▸ **EXTRACT PROVIDED**:

——

Original version of the Capital Bikeshare electric bike in a dock by BeyondDC licensed under Creative Commons.

The transition to electric personal mobility is here. Electric bikes, electric scooters, electric cars, electric cybertrucks – all are #trending, boding well for at least reducing CO2 and other pollution in the transportation sector. It is also good to see that the District, Maryland, and Virginia are investing in subsidies to help speed along the adoption of these vehicles, but in a world of constrained resources, DC’s proposed e-bike-only subsidy packs the most pollution-fighting power of the bunch.

Introduced by Councilmember Brooke Pinto on January 12, the subsidy would provide 3,000 instant rebates worth either $400 or $1200, depending on household income, as well as an extra $500 for those purchasing cargo bikes, which tend to be more expensive.

The value of money

Zero-emission vehicle (ZEV) adoption is critical to halting climate change. There are obvious externalities that need to be dealt with, of course: the elephantine size of America’s popular electric SUVs and trucks are a serious hazard to all road users, and their equally gigantic batteries suck up far more materials than electric sedans, let alone electric bicycles, prolonging shortages.

The International Energy Agency believes, however, in order to meet global climate goals of net-zero by 2050, 60% of new car sales need to be electric by 2030–yet the market is on track to reach just 22% to 35% in that time frame.

While it might be tempting to push ZEV subsidies even beyond the current $7,500 tax credit offered at the federal level, if removing gasoline-powered travel is the goal, that might not actually be the best option.

Demand for ZEVs in the United States far outpaces supply, with long wait times to purchase and higher costs. (This is exacerbated by the fact that US subsidies can only go to made-in-America cars, but that’s another story.)

The economic term for when demand goes up or down based on price is elasticity. As prices go down, demand goes up, and vice versa. The more demand responds to a price change, the more “elastic” that demand is. For instance, an elasticity of -2 means that a 1% decrease in cost leads to a 2% increase in demand.

——

▸ **PROMPT 1**: Summarize the article on DC's proposed e-bike subsidy in two sentences.
The text and the records have no connection to each other.

——

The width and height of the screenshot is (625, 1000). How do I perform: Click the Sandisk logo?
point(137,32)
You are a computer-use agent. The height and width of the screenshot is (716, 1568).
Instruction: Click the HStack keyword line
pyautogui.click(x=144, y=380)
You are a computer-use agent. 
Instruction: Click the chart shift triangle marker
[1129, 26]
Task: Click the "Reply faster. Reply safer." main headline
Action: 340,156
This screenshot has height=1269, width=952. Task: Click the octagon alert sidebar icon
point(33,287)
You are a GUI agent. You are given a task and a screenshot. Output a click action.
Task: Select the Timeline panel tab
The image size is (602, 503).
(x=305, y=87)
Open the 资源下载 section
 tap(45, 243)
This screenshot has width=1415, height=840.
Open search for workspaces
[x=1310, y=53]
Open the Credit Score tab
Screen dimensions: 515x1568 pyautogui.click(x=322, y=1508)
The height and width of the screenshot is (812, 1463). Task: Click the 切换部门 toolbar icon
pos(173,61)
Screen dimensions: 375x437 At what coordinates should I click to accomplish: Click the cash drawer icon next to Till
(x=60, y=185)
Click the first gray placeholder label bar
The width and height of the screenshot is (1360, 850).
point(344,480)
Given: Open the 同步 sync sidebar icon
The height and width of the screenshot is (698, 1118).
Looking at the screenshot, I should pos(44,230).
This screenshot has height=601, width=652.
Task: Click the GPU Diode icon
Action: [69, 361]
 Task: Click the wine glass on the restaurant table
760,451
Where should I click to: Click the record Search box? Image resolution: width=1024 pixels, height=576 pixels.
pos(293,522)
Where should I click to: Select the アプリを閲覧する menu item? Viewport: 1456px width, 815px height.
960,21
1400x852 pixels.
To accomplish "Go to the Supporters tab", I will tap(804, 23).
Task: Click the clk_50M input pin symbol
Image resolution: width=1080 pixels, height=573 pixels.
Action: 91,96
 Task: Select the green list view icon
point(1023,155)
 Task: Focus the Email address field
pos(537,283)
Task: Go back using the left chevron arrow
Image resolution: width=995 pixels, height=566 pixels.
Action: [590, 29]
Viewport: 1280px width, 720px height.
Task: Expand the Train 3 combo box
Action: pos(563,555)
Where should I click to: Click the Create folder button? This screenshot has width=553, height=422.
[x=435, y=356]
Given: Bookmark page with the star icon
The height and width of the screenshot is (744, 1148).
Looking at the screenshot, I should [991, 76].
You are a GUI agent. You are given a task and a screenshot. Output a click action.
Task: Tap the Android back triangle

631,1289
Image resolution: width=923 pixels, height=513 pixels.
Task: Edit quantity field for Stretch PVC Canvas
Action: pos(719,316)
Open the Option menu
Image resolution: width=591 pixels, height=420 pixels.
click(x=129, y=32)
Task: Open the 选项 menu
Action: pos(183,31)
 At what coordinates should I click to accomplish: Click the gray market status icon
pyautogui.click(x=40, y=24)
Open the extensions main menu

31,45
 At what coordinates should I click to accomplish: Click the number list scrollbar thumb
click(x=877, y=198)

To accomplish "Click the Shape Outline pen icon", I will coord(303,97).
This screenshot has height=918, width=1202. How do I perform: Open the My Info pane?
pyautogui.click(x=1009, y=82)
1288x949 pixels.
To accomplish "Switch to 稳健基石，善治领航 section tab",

——

▸ **PROMPT 2**: In the records, rewrite the lines from the one with "Task: Select the green list view icon" up to and including the one with "Looking at the screenshot, I should [991, 76].", replacing "icon" with "symbol" and changing nothing else.

▸ **COMPLETE ANSWER 1**: Introduced by Councilmember Brooke Pinto on January 12, DC's proposed e-bike-only subsidy would provide 3,000 instant rebates worth $400 or $1200 depending on household income, plus an extra $500 for cargo bikes, and the article argues it packs the most pollution-fighting power of the subsidies being offered. Although zero-emission vehicle adoption is critical to halting climate change, U.S. demand for these vehicles far outpaces supply, so pushing car subsidies beyond the current $7,500 federal tax credit might not be the best option.

▸ **COMPLETE ANSWER 2**:
 Task: Select the green list view symbol
point(1023,155)
 Task: Focus the Email address field
pos(537,283)
Task: Go back using the left chevron arrow
Image resolution: width=995 pixels, height=566 pixels.
Action: [590, 29]
Viewport: 1280px width, 720px height.
Task: Expand the Train 3 combo box
Action: pos(563,555)
Where should I click to: Click the Create folder button? This screenshot has width=553, height=422.
[x=435, y=356]
Given: Bookmark page with the star symbol
The height and width of the screenshot is (744, 1148).
Looking at the screenshot, I should [991, 76].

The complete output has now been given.